#vector search stopped working

14 messages · Page 1 of 1 (latest)

honest saddle
#

My code has not changed for a few weeks, and now the vector search method inside actions is no longer returning results when using the filter property.

#
  const results = await vectorStore.similaritySearch(args.query, 5, {
      filter: (q) =>
        q.eq(
          "metadata.chatbotId",
          args.chatbotId,
        ),
    });

The results are always empty, I triple made sure that metadata.chatbotId exists for the value I am passing, and again, my code has not changed, this used to work some time ago

#

this is using the langchain convex integration, also tried with vanilla vectorSearch and no luck

heavy lava
#

What version of convex are you on?

honest saddle
#

"convex": "^1.13.0",

heavy lava
#

What does your code using vanilla vector search look like? (if you feel comfortable sharing)

honest saddle
#
// convex/ai.ts

export const search = internalAction({
  args: {
    query: v.string(),
    chatbotId: v.id("chatbot"),
  },
  handler: async (ctx, args) => {
    const embeddings = await cohereClient.embed({
      texts: [args.query],
      model: DEFAULT_EMBEDDING_MODEL,
      inputType: "search_query",
    });
    const [vector] = embeddings.embeddings as number[][];

    const results = await ctx.vectorSearch("document", "byEmbeddings", {
      vector,
      filter: (q) => q.eq("metadata.chatbotId", args.chatbotId),
      limit: 5,
    });

    return results;
  },
});
#
// convex/schema.ts

export default defineSchema({
  document: defineTable({
    text: v.string(),
    embeddings: v.array(v.float64()),
    metadata: v.object({
      chatbotId: v.id("chatbot"),
    }),
  })
    .vectorIndex("byEmbeddings", {
      vectorField: "embeddings",
      filterFields: ["metadata.chatbotId"],
      dimensions: 1024,
    })
    .index("by_chatbot", ["metadata.chatbotId"])
})
#

when I remove the filter, it works, but of course I need that filter to only search based on a chatbot's resources

heavy lava
#

that's helpful to know! I'll try to repro and figure out why filtering is broken

wanton folio
#

I was able to reproduce. The issue seem related to fact we are filtering on a nested field (or at least I couldn't reproduce it without nesting). I am investigating to try to find a root cause. As a stop gap, if you remove the nesting, my bet is it will work, but not sure how viable it is.

honest saddle
#

It was working some time ago! My guess is that something changed recently

wanton folio
#

The bug is related to nested field. We are working on rolliing out a fix. The issue is a bit tricky because we always showed recently added results (within the last hour) but due to incorrectly handling the nesting, weren't showing historical results. Thus, when you test it might appear working, which I think led to the confusion (and the fact we didn't catch it).

wanton folio
#

We have fixed the issue and deployed a fix. Again, it only affected filtering on nested fields for data older than 1h. For historical data to become available, you should drop and readd the index. We will look into doing this automatically next week but easier to do that yourself for now.

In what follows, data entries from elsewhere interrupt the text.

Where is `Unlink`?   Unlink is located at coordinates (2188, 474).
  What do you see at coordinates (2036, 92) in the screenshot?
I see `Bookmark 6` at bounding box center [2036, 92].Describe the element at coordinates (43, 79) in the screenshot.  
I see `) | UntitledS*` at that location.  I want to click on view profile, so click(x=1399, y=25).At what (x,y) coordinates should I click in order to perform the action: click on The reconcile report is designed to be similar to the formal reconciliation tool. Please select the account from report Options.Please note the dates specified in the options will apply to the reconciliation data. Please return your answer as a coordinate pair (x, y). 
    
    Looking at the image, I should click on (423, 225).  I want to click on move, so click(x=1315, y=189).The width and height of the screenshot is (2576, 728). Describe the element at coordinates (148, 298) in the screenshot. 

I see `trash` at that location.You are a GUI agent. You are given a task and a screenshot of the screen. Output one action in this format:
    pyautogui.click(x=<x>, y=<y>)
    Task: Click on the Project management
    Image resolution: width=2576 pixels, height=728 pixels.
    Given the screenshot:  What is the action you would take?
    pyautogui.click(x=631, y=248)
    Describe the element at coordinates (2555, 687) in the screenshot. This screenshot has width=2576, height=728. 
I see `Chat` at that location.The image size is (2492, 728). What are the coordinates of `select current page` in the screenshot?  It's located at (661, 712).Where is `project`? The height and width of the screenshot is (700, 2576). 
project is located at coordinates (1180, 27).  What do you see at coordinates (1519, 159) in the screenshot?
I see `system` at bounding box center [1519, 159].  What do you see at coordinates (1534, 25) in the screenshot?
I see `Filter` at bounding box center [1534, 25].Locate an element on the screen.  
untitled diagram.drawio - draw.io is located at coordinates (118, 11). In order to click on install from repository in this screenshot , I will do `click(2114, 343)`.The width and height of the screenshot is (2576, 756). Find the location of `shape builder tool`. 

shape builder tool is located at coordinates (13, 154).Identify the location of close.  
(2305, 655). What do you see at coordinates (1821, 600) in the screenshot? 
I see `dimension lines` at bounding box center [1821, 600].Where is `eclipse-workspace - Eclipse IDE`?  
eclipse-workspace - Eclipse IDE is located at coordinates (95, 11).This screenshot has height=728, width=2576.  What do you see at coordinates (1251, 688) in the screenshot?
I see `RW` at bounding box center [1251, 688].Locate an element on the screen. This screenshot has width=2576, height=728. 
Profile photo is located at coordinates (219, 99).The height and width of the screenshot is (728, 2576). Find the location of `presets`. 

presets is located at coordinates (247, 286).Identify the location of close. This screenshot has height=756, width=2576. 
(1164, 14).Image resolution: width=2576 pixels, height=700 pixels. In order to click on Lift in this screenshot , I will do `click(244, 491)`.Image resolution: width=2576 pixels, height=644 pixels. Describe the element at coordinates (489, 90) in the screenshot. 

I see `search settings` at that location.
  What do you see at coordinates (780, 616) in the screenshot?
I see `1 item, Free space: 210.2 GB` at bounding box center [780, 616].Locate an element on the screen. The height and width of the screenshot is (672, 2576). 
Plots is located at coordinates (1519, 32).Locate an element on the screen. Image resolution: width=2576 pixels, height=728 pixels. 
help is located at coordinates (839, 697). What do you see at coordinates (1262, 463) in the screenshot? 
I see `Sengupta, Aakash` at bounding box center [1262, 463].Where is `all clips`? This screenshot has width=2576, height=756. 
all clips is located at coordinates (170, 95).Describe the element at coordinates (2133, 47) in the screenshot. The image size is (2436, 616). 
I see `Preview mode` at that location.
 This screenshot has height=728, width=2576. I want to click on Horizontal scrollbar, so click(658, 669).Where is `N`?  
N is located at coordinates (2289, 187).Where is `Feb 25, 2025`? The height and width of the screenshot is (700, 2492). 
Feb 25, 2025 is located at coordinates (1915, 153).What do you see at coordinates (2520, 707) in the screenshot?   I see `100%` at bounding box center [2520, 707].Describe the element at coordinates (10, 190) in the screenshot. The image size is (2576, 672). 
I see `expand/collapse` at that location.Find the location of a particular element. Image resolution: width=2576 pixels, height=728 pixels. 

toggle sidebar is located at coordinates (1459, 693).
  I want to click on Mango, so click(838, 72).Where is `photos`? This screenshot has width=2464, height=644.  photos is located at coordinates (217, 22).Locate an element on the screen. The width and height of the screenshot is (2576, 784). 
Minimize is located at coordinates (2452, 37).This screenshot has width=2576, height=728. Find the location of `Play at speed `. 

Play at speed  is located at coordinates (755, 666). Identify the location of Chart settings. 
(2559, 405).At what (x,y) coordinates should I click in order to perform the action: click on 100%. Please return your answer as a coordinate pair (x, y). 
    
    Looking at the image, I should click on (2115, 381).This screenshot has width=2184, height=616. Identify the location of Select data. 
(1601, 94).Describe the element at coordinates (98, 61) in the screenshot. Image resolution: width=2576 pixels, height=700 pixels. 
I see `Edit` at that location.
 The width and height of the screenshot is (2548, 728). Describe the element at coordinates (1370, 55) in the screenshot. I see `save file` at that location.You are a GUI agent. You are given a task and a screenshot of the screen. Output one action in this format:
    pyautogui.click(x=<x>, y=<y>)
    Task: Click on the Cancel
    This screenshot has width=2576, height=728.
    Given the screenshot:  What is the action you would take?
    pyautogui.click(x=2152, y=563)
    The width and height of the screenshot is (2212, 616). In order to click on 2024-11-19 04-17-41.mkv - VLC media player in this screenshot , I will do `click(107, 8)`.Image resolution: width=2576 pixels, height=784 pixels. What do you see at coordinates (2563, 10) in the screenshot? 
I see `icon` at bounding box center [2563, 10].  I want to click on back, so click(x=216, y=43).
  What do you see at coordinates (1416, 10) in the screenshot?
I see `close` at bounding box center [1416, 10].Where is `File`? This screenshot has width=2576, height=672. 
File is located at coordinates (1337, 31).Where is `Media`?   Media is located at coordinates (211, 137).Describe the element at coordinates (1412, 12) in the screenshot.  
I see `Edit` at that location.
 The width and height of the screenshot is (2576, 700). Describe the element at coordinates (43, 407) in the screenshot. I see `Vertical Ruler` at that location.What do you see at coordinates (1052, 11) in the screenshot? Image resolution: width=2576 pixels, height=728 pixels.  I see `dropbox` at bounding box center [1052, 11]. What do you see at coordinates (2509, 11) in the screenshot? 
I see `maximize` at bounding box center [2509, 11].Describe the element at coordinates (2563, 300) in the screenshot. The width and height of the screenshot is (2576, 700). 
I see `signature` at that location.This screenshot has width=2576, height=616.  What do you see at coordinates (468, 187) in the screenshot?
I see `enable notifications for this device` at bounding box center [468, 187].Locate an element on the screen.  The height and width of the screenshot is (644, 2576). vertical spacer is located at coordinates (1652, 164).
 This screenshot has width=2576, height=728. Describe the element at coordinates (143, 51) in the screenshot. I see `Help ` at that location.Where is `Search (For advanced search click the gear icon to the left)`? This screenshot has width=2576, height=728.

For example, you can remove the filter field from the index, deploy, and then add the field back. Alternatively, you could add another filter field like "text" and deploy ``filterFields: ["metadata.chatbotId", "text"],`. Adding the extra fields forces the index to rebuild. Later you can remove the "text" filter field again. Thanks for the report and sorry about the trouble!